Big Ten M5: 12.10.12 Edition

Posted by Deepak Jayanti on December 10th, 2012

  1. Indiana sophomore guard Austin Etherington is out for the remainder of the season due to a fractured patella. Etherington went down during the Hoosiers’ 100-69 win over the weekend against Central Connecticut State when he was carried off the court in front of a packed house at Assembly Hall. The sophomore has averaged 1.9 PPG during 6.7 MPG so far this season, but the loss is unlikely to hurt Tom Crean’s team because he probably would have seen fewer minutes once Hanner-Parea and Peter Jurkin come back from their suspensions. Nonetheless, getting some playing time during his sophomore season would have helped Etherington to build for next season, but his recovery will be the main focus over the next few months.
  2. The Minnesota Gophers’ win against USC on the road Saturday night, 71-57, was Tubby Smith’s 500th career victory. He becomes the 19th active head coach in Division I basketball to reach 500 wins, joining Bo Ryan and John Beilein as one of the three B1G coaches to be included in this exclusive list. Smith cited “longevity” as the main reason behind his milestone and said that he was “fortunate” to have coached at good programs such as Tulsa, Georgia, Kentucky and Minnesota. The Gophers have been very impressive so far this season (10-1) and it is very likely that Smith could add another 15 or more Ws this season to his career wins total.
  3. Ohio State sophomore wing Laquinton Ross is learning to be patient and efficiently use his playing time to impress head coach Thad Matta. Ross only played 11 minutes in the Buckeyes’ loss to Duke over a week ago but he scored nine points and pulled down three boards. Since then, he has seen more playing time and is proving his worth to Matta during his time on the court. Ross played 22 minutes in the Buckeyes’ rout against Long Beach State, 89-55, and scored 16 points along with nine rebounds. He will continue to come off the bench until he improves his on-ball defense and understands his assignments on the defensive end. Matta told Ross “not to take it for granted,” and the 6’8″ sophomore is utilizing any chance he gets to provide the offensive spark to the Buckeyes.

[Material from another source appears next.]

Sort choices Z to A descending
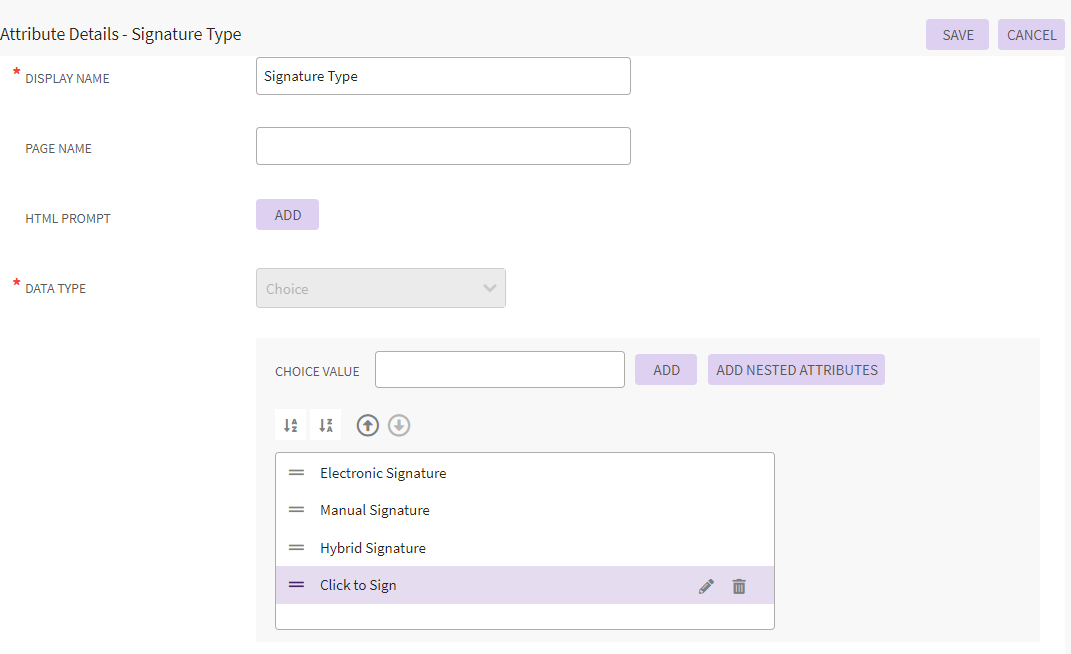 pos(325,425)
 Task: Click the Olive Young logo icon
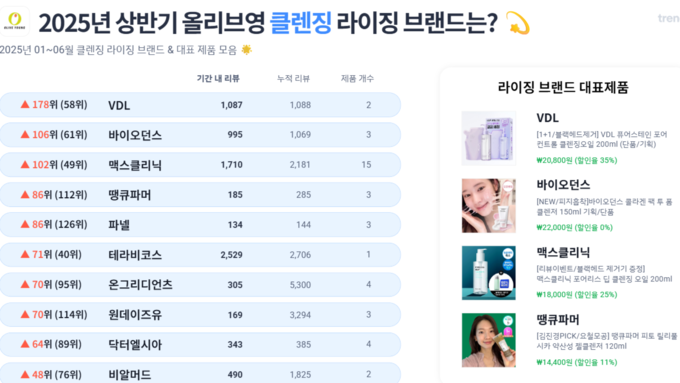coord(15,21)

  4. The Michigan freshman class is more than Mitch McGary, Nik Stauskas and Glenn Robinson III. Freshman guard Spike Albrecht has provided valuable minutes off the bench and his play allowed Trey Burke to get some much-needed rest against Arkansas over the weekend. Albrecht has been playing about seven minutes per game but gives Burke a breather as he handles the ball in the half court. Michigan is unbeaten and has plenty of talent on their roster, but John Beilein needs to make sure he rotates his players efficiently so that Burke and Tim Hardaway Jr. stay healthy and fresh for a run in March. With Albrecht playing eight minutes against Arkansas and not turning the ball over during his time in the game, Beilein can afford to give Burke some rest and save him for crunch time.
  5. The Iowa Hawkeyes snapped their three-game losing skid to in-state rival Iowa State and head coach Fran McCaffery thinks it was their best game so far this season. The Hawkeyes won 80-71 with sophomore forward Aaron White scoring 18 points at Carver-Hawkeye Arena. McCaffery was very impressed with his team’s defensive effort as they held the Cyclones to 34% shooting during the second half. The Hawkeyes’ depth allowed him to rotate the players efficiently throughout the game which helped to maintain a very high defensive intensity. Freshman point guard Mike Gesell also impressed his head coach by turning his game around during the second half after a shooting slump during the first half. Gesell drove the lane more because his jumpers were not falling and he finished 6-6 at the free throw line for a total of 11 points in the win.